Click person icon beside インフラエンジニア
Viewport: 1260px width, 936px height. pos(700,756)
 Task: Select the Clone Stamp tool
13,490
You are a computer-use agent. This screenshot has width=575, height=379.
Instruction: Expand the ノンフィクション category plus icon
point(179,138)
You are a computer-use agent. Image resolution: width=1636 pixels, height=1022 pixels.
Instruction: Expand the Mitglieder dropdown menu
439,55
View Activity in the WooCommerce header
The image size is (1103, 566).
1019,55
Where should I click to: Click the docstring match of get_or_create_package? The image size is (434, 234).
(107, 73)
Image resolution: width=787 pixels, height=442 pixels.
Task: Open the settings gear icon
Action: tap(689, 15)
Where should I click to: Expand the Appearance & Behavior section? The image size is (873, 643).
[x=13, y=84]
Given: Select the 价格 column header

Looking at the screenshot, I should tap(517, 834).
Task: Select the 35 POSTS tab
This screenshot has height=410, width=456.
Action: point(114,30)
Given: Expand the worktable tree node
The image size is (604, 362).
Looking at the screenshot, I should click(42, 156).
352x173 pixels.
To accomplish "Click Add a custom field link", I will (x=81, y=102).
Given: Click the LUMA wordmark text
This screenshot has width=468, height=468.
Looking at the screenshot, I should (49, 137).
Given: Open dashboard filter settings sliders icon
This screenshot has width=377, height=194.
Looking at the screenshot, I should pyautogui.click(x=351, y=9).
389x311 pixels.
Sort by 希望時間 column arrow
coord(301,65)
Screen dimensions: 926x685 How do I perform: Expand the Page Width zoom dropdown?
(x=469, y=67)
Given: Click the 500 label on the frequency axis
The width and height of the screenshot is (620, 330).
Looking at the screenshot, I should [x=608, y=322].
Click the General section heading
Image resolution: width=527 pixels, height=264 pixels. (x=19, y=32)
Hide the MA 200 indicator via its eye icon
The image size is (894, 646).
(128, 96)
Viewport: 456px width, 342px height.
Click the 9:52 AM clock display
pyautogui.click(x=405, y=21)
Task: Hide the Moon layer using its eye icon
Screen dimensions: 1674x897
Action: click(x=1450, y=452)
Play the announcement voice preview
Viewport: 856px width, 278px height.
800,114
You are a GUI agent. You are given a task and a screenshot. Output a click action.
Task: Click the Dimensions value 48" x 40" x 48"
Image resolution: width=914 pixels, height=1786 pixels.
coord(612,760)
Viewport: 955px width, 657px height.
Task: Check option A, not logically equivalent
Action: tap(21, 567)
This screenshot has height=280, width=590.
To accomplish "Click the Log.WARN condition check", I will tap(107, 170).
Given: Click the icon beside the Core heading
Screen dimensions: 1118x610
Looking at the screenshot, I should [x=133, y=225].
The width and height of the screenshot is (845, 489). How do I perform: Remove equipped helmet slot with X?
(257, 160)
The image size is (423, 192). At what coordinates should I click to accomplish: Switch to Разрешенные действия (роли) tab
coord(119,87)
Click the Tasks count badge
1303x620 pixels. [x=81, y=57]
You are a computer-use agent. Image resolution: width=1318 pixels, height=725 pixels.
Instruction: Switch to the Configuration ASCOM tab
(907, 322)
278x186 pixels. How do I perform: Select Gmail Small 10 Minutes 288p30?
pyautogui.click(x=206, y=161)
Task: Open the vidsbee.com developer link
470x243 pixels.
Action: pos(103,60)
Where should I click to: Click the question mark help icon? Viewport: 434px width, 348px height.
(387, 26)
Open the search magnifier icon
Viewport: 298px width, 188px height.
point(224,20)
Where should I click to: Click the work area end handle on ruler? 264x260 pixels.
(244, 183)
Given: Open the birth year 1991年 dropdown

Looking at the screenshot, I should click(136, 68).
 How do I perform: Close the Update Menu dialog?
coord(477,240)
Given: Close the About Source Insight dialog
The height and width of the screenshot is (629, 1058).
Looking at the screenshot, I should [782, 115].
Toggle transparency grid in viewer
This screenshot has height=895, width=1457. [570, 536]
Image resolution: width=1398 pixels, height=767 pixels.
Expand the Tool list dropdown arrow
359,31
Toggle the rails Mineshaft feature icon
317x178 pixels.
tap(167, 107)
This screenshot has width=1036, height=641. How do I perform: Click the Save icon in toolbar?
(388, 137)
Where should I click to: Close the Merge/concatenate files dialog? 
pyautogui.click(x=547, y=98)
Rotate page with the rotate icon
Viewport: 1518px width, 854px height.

--

• Exercise task
Report every line of the material above that contains the string "size", copying each such line in full.

• Final result
The image size is (1103, 566).
Where should I click to: Click the docstring match of get_or_create_package? The image size is (434, 234).
Where should I click to: Expand the Appearance & Behavior section? The image size is (873, 643).
The image size is (604, 362).
The image size is (894, 646).
The image size is (423, 192). At what coordinates should I click to accomplish: Switch to Разрешенные действия (роли) tab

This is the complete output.